Before initiating a nation-wide roll out, TRAI has collaborated with the Reserve Bank of India (RBI), along with some other selected banks, to launch a digital consent management system. Through this management structure in place, TRAI is aiming at making sure that companies really do have your permission before bombarding you with spam calls and messages.
At the heart of this move is a growing concern. According to TRAI, many businesses claim to have consent to send messages or make commercial calls, “but a large number of complaints from consumers tell a very different story.” Often, consent is acquired in a somewhat questionable manner - through deception, misinformation or even without consent at all - adding to the growing pile-up of unwanted commercial communication.
This consent is protected under the regulatory framework defined by the Telecom Commercial Communications Customer Preference Regulations (TCCCPR), 2018. According to it, an entity can make commercial communications to a consumer irrespective of his/her Do Not Disturb (DND) preferences provided the entity has taken explicit consent from the consumer.
To enable this new framework, companies will need to register consent digitally in a secured and interoperable digital consent registry.
This way, when a business reaches out to a consumer, its consent can be easily and transparently verified, much like a digital permission slip.

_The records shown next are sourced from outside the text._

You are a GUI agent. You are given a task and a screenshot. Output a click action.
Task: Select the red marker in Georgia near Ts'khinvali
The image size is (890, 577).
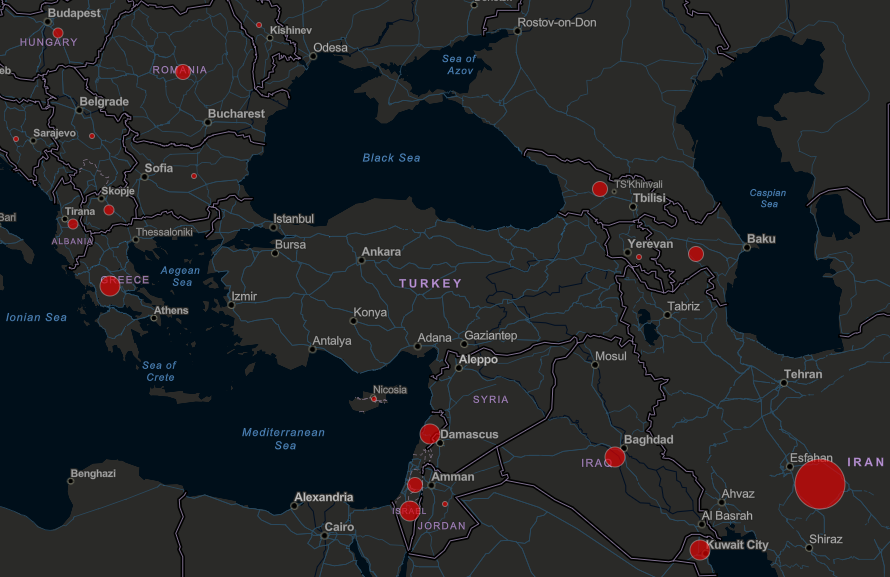tap(600, 189)
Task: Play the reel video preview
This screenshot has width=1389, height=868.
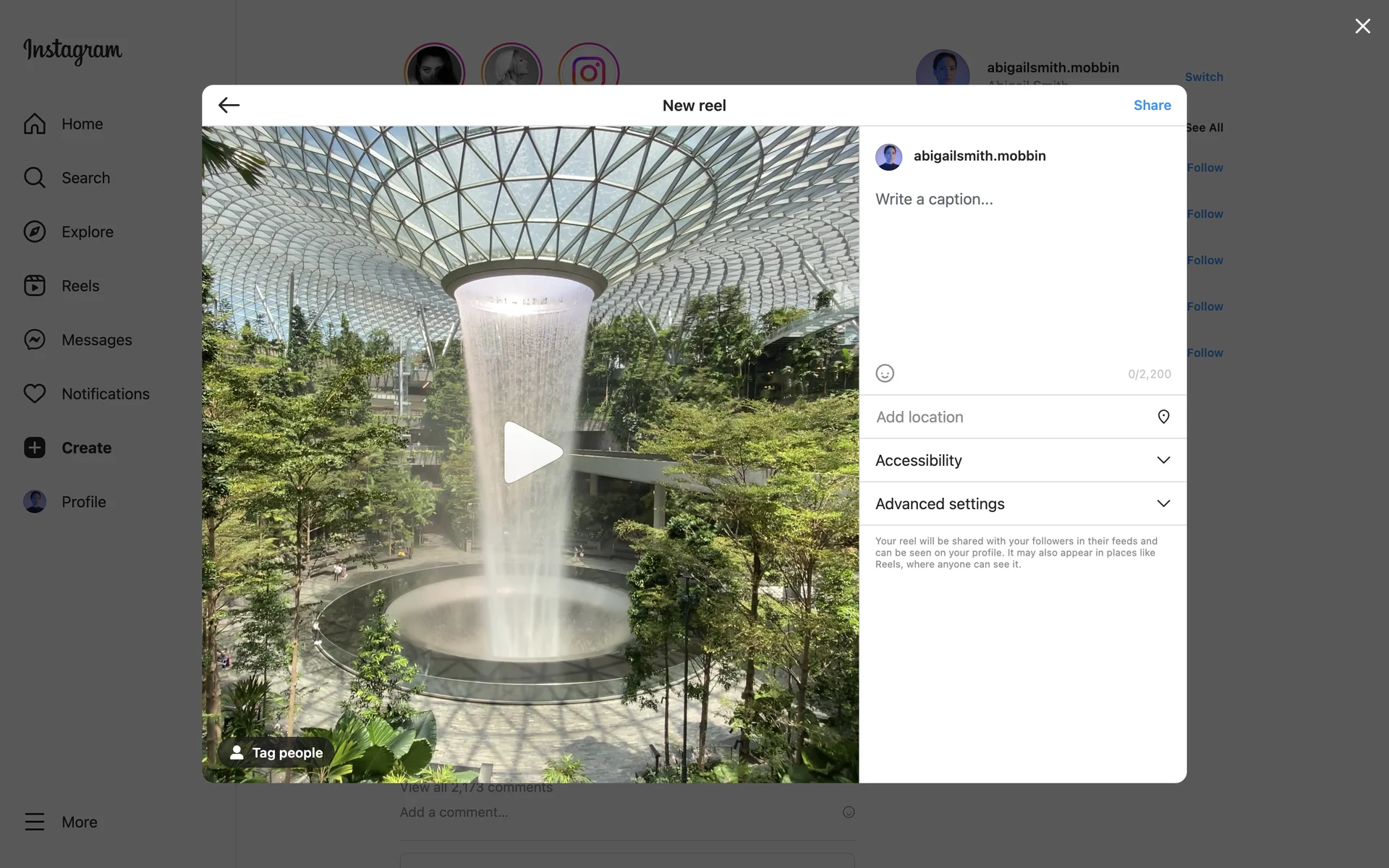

However, for the framework to work smoothly, the companies sending these messages need to be on board, which is where the pilot with the banks comes in.
In a notification released by the regulator, it said, “Given the sensitivity of banking transactions and cases of financial frauds through spam calls, the banking sector has been prioritized for the first phase of implementation.”
Running under a regulatory sandbox, the pilot will enable regulators to validate operational, technical and policy aspects before scaling up the framework across sectors.